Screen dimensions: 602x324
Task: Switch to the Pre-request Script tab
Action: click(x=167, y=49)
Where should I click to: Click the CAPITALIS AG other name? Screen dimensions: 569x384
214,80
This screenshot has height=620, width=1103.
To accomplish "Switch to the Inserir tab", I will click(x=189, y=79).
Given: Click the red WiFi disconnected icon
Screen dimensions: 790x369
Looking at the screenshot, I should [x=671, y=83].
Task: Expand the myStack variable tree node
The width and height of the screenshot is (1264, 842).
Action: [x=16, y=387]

==

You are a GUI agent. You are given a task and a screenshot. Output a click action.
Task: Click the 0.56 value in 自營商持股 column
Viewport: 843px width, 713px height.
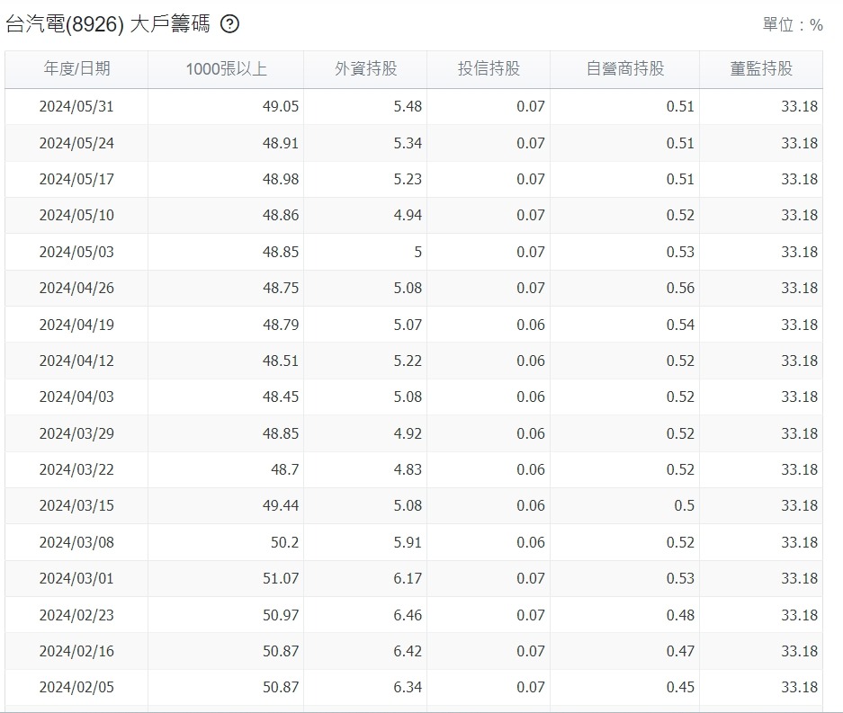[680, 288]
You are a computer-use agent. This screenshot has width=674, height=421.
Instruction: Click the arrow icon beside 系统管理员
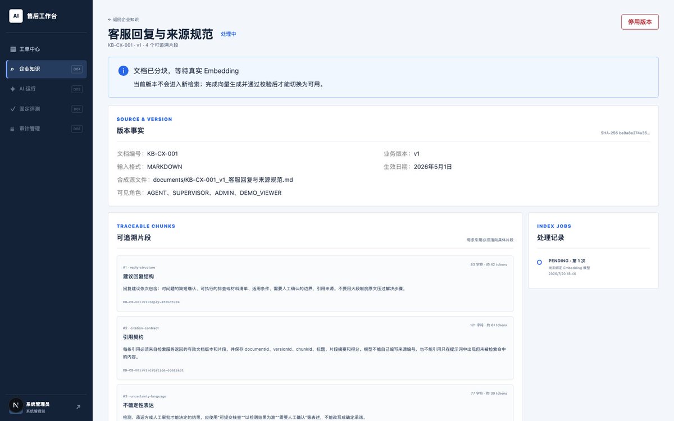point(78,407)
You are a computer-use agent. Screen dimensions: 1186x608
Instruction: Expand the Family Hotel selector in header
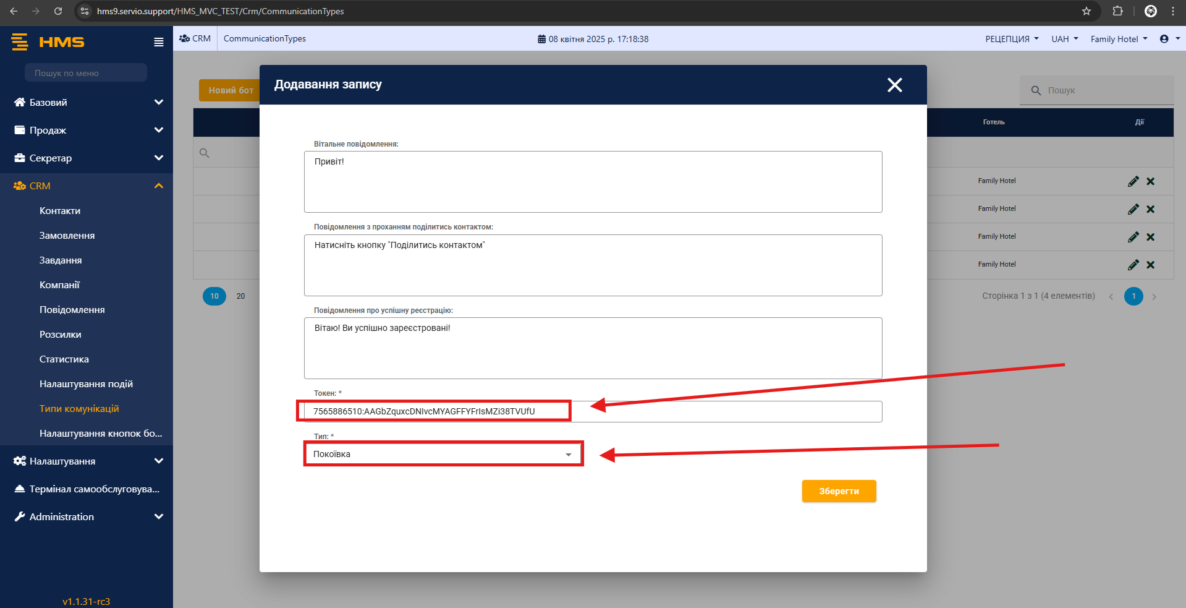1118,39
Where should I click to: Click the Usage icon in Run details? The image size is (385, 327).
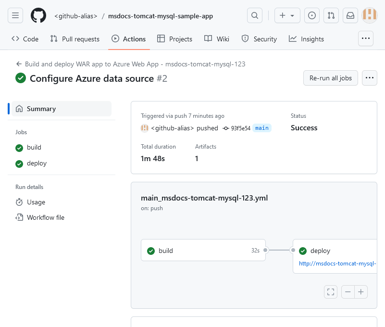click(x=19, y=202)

- [Exercise]
Copy out every line of the data that includes "This".

- [Result below]
This screenshot has height=620, width=1103.
You are a computer-use agent. This screenshot has width=674, height=421.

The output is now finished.